Friday, July 8, 2016

Again and Again and Again

When I was a kid, my dad was a cop. I would watch him get ready for work and think it normal that his job involved a bullet-proof vest, handcuffs and a gun.  Surely all dads got ready for work like that.  I never thought about my dad’s gun.  It was just part of his uniform, part of his holster, and part of the counter when he sat down for dinner and took it off.  I never thought that cops and guns were a bad thing, but the world, our world, has certainly shown me that cops and guns aren’t always right. 

Any time I hear about a cop killed in the line of duty, I think about my dad.  I can immediately feel what that family is feeling because I can easily remember what it was like to be part of cop’s family and I know. I know how they worry when they come home late, and I know the way your stomach clenches when you hear someone has been hurt.  I have seen one come home and be so shaken up about what he had seen that he couldn’t talk.  I know this life.  I woke up to the news in Dallas and I wept for those families.  For the wives, the husbands, the kids living that life and hearing that news and knowing that their lives are changed now, today and forever.  I watched the news footage of officers racing towards gunshots again and again and I know my dad would have done the same thing.  When one chooses to serve and protect, they serve and protect.

But, not always.  Sometimes cops make mistakes.  Sometimes they don’t have time to think it through or use rational thought and sometimes they shoot and they kill.  And when it happens again and again and again and it is not in one city or one state, but all over America, something is wrong.  Something is terribly, terribly wrong.  And we are watching it and we are clucking our tongues and we are saying smug things like “well, don’t all lives matter?”  And when no one is held accountable for all those deaths, when no one stands up to say “STOP.”, when no one puts themselves in the shoes of those being shot, we are saying again and again and again “you don’t matter.”

As a woman, I know what it is like to face discrimination.  I know harassment and I know the feeling of being dismissed before being heard. I do not, however, know what prejudice feels like. I don’t know bias.  I have never had anyone cross the street when they saw me walking towards them and I have never been kept from a job by the name on my resume.  This does not, and should not, keep me from imagining what that feels like.  How I would feel if I experienced it again and again and again?  If I can put myself in those cop’s families this morning and feel their pain, should I not be doing the same for the families of the two black men shot by police this week?  And if I am not and you are not, who is?  And if black families aren’t feeling sad for the cops who were killed last night, do we have any right to demand that they do? 

I have been listening to the soundtrack from Hamilton again and again and again this summer and it made me feel proud to be American as I listened to the imaginary rap battles the Founding Fathers had.  “Yo, I’m just like my country: young, scrappy and hungry” made me smile to imagine a time America had it together and was going to do great things.  Great ideas, good intentions, however, they stopped short.  They did great things for some people, but not all people.  A nation built on slavery is not truly a free nation.  All men are created equal should have meant that ALL men and women are created equal; not just the rich, the white, the privileged.  We failed then and we are failing now.  I am so damn tired of failing.

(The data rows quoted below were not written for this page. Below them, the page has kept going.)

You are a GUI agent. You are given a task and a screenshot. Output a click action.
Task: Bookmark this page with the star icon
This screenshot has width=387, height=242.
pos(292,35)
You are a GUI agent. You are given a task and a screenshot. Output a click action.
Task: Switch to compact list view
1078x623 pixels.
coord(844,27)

I have spent a lifetime being an avoider of icky things.  Present me with conflict and I will present you with my back as I retreat.  I am tired of retreating.  I am tired of being part of a nation of retreaters, of people afraid to feel someone else’s pain, of people subscribing to stereotypes and bias, and of people getting all of their information from buzzfeed and thinking it is fact.  We need empathy and sympathy and dammit, we need to have respect.  We need to get smart about our world and if we don’t know how to get smart about our world, we need to go to a library and have a librarian help us find facts, real facts, to make educated decisions.  But most of all, we need to start seeing ALL people as people.  Not black people, or brown people, or female people.  People.  Perhaps, if we, the people, looked others in the eyes, we would see not their skin or their religious garb or their uniform; rather we would just see their eyes and remember that they are a person too.  We would know they have feelings, we would understand their feelings, we would try to be better, we would try to make changes and would finally, finally, be the land of the free.